Und was erfahren wir nicht alles aus dem Kempowski-Kosmos! Wir lesen von nächtlichen Erscheinungen („Von Kohl geträumt, Jugendherberge, er war ungehalten“), vom starken Widerwillen beim Anblick von Rita Süssmuth oder Oskar Lafontaine, von der Abneigung gegen die Ostsee („Wasser ist ja eigentlich zum Kotzen. Das Meer! O Gott“), von der Furcht, dem Comeback ungeliebter Schlagersängerinnen ausgeliefert zu sein („Heute war die wohl 80-jährige Wencke Myhre zu sehen. Gott! Wer will die noch sehen? Damals hat sie uns schon Jahre versaut, und nun fängt sie noch einmal von vorne an“) oder von der Freude über eine gut gelaunte Ehefrau, die bei der Hausarbeit fröhlich pfeift.

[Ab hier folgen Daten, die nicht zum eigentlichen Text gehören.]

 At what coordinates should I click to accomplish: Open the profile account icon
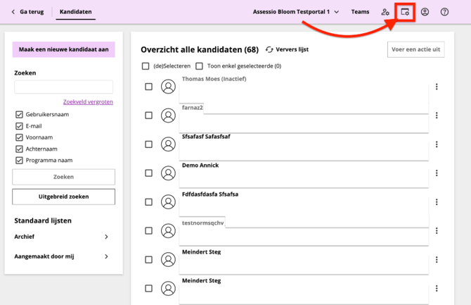pyautogui.click(x=425, y=12)
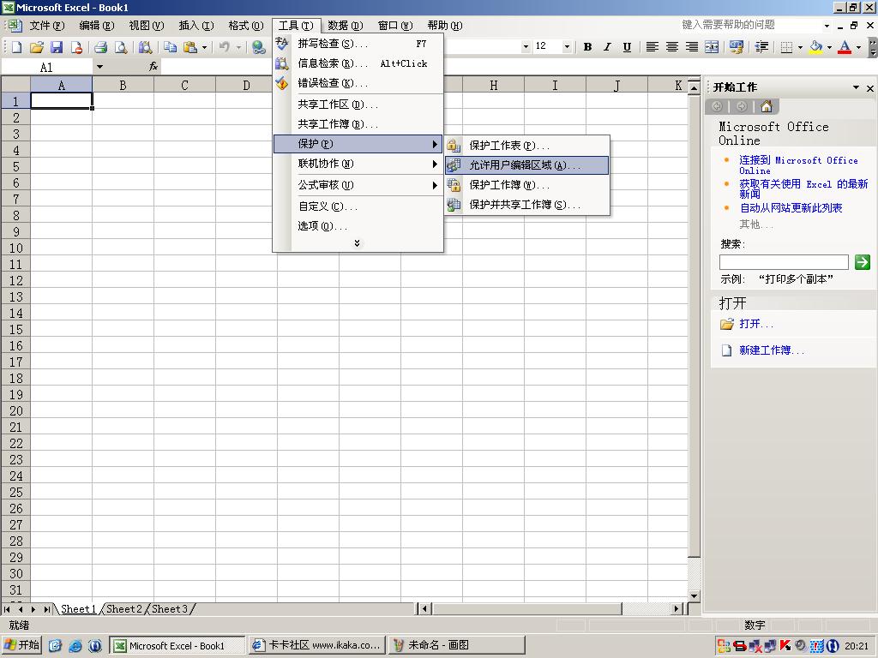Image resolution: width=878 pixels, height=658 pixels.
Task: Open Print Preview from toolbar
Action: pyautogui.click(x=121, y=47)
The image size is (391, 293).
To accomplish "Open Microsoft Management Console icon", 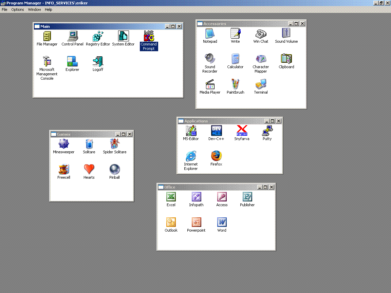I will point(47,61).
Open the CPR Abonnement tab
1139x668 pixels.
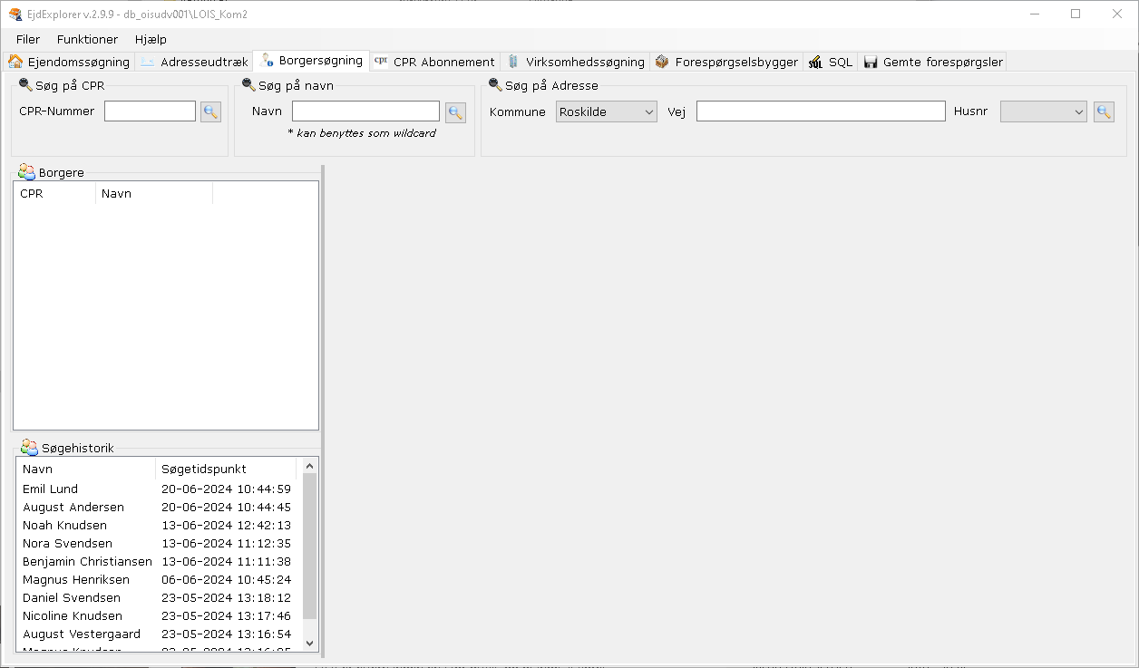click(434, 62)
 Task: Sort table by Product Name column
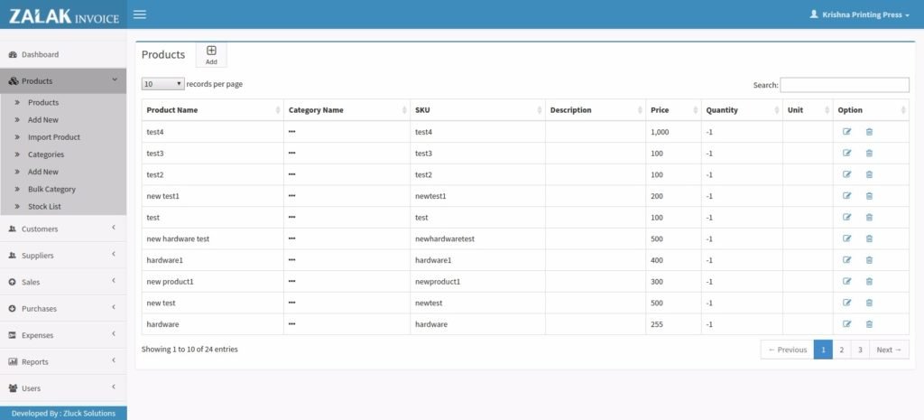click(x=212, y=110)
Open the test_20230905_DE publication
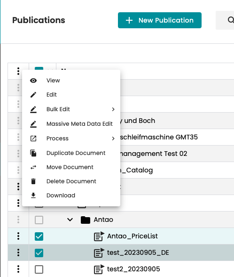Viewport: 234px width, 277px height. tap(138, 253)
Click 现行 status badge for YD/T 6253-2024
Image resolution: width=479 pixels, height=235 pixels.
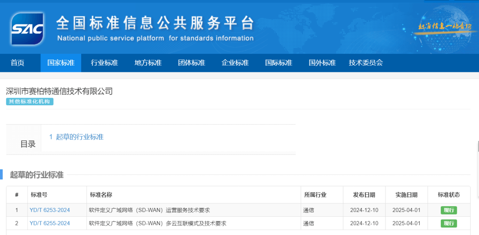[448, 210]
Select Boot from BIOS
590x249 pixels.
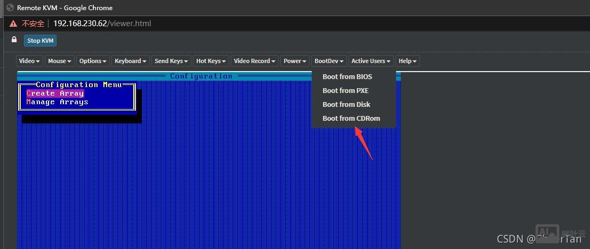click(347, 77)
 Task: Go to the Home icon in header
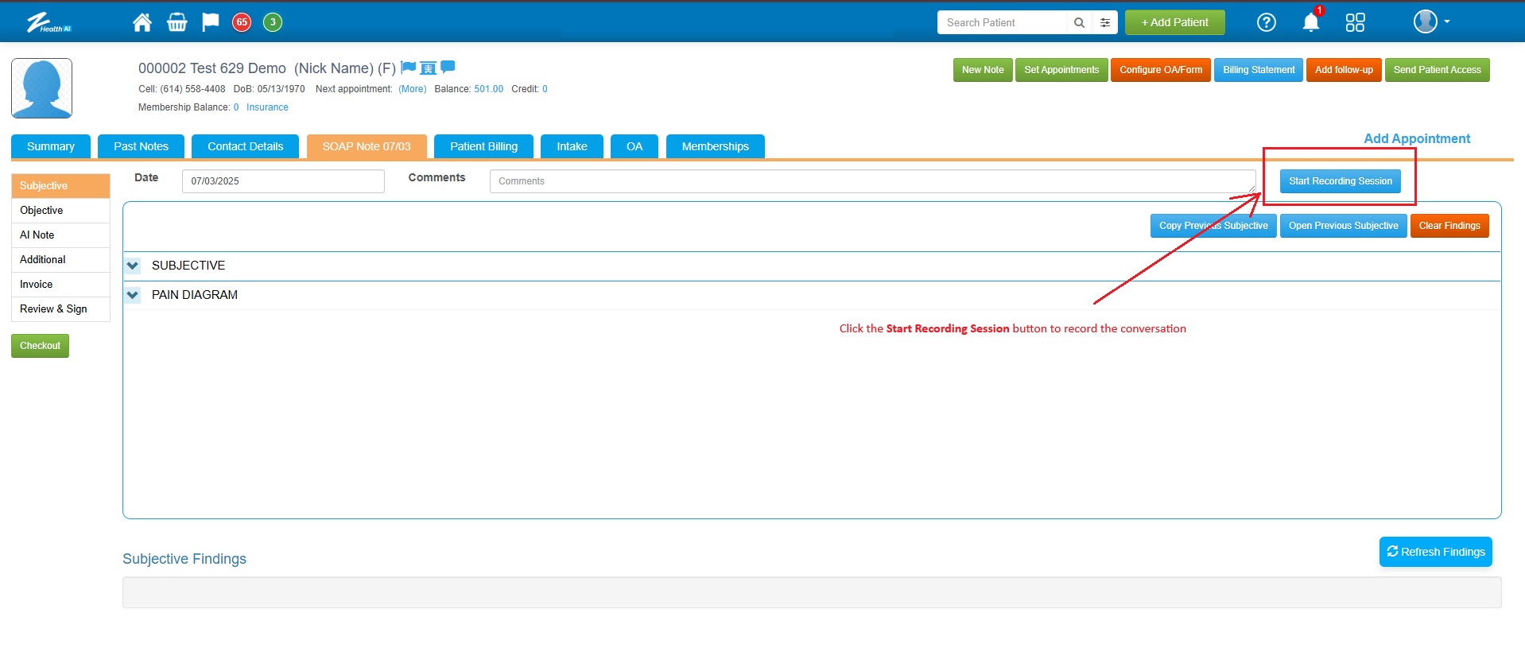pyautogui.click(x=142, y=22)
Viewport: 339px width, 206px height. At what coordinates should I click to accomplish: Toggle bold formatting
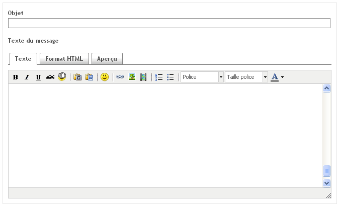16,77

So ein Tagebuch, lernen wir beim großartigen Kempowski, bietet Platz für alles und jenes, für Tiraden, Selbstmitleid, Lobpreisungen und Betrachtungen von Fauna und Flora. Auch hier muss man sich, wie einst Bernhard Grzimek, keineswegs mit eindeutigen Urteilen zurückhalten: „Kuh jagt vor meinem Fenster ein Huhn. Meine Sympathien liegen auf Seiten der Kuh. Was für ein gewaltiges Gedärm müssen sie dauernd mit sich herumtragen.“ Man sieht, wer gewissenhaft Tagebuch führt, muss sich nicht immer auf Liebeskummer beschränken. Ich werde künftig darauf achten, was mir der Blick aus dem Fenster bietet. Vielleicht zeigt der Tagesspiegel ja Interesse, meine wertvollen Beobachtungen zu publizieren, tagtäglich.